§ **Extract provided**:
....................

The festival of Venus was celebrated towards the beginning of April, and in it the phallus was again carried in its car, and led in procession by the Roman ladies to the temple of Venus outside the Colline gate, and there presented by them to the sexual parts of the goddess. At the close of the month came the Floralia, which, if possible, excelled all the others in licence. Ausonius, in whose time—the latter half of the fourth century—the Floralia were still in full force, speaks of their lasciviousness.

The women of the town and its neighbourhood, called together by the sounding of horns, mixed with the multitude in perfect nakedness, and excited their passions with obscene motions and language, until the festival ended in a scene of mad revelry, in which all restraint was laid aside. These scenes of unbounded licence, deeply rooted in people’s minds by long established customs, caused little public scandal. Cato the younger, when he was present at the celebration of the Floralia, instead of showing any disapproval of them, he retired, that his well known gravity might be no restraint upon them, because the multitude manifested some hesitation in stripping the women naked in the presence of a man so celebrated for his modesty.

The festivals more specially dedicated to Priapus, the Priapeia, were attended with simillar ceremonies and similarly licentious orgies. Their forms and characteristics are better known, because they are so frequently shown to us as the subjects of works of Roman art. The Romans had other festivals of similar character, but of less importance, some of which were of a more private character, and some were celebrated in strict privacy. Such were the rites of the Bona Dea, established among the Roman matrons in the time of the republic, the disorders of which are described in such glowing language by the satirist Juvenal, in his enumeration of the vices of the Roman women.

Among the Teutonic, as well as among most other peoples, similar festivals appear to have been celebrated during the summer months, and, arising from the same feelings, they took on the same forms. The principal popular festivals of the summer during the middle ages occurred in the months of April, May, and June, and comprised Easter, May day, and the feast of the summer solstice. All these seem to reflect the same phallic worship of the Roman festivals, and these were just those likely to outlive without material change, the collapse of the Roman empire. By the time these festivals become familiar, most of their phallic character had been purged and forgotten, but scattered clues of their original character remain.

....................

§ **Supplied information**:
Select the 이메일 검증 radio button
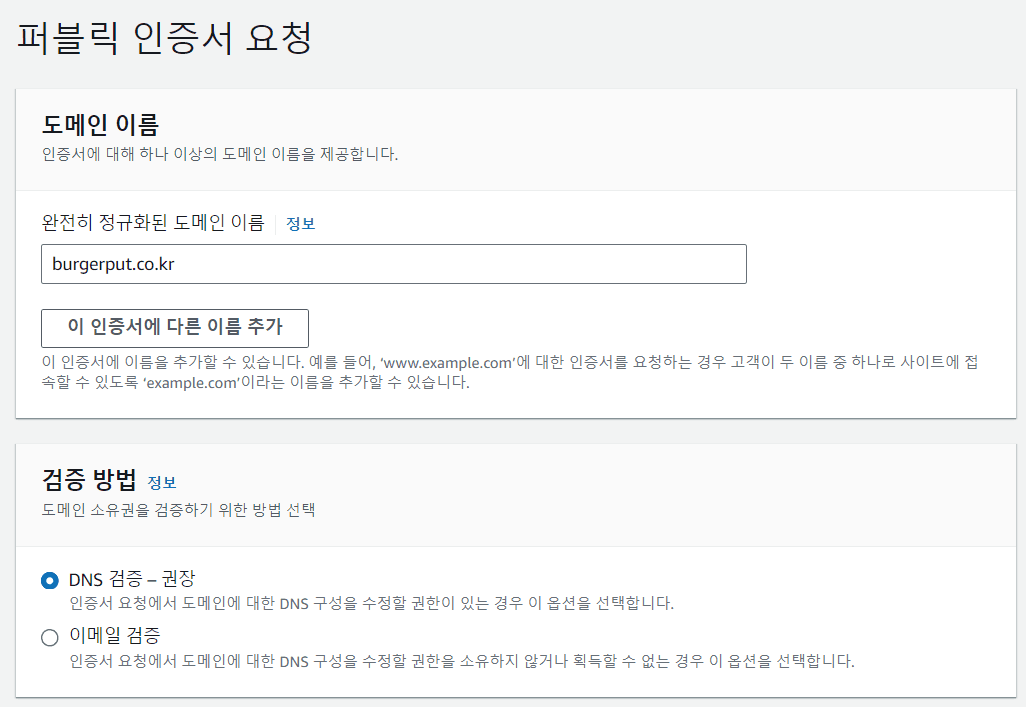The image size is (1026, 707). (x=50, y=637)
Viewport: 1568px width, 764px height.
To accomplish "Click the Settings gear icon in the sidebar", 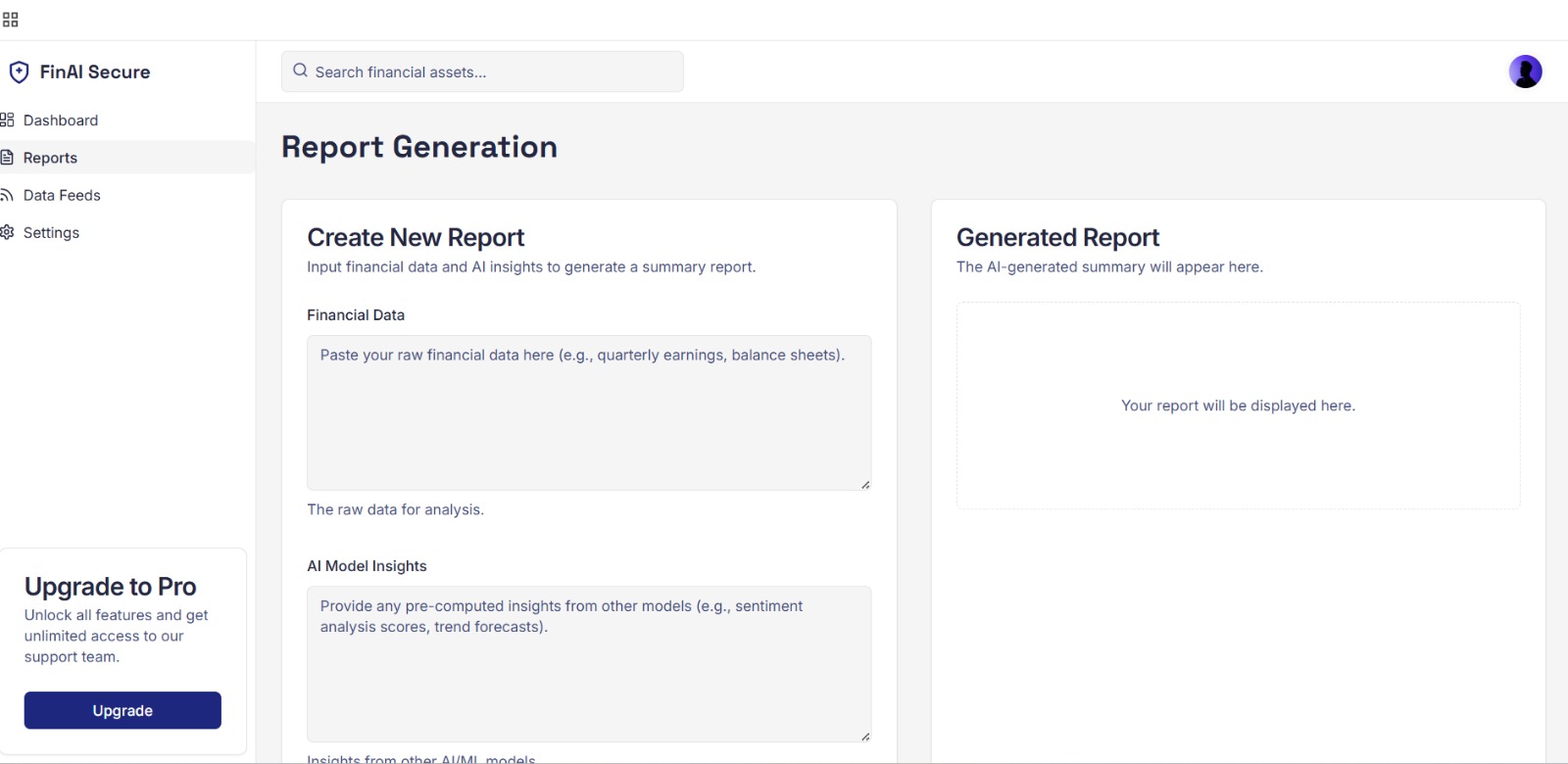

....................

§ **Work order**: Decide whether each statement agrees with the text on Roman and later festivals: (a) the festival of Venus fell near the start of April; (b) Cato the younger openly disapproved of the Floralia; (c) the rites of the Bona Dea were established among Roman matrons during the empire. Give yes or no for each, with the deciding words of the text quoted exactly.

§ **Task solution**:
(a) Yes: "The festival of Venus was celebrated towards the beginning of April"
(b) No: "instead of showing any disapproval of them, he retired"
(c) No: "established among the Roman matrons in the time of the republic"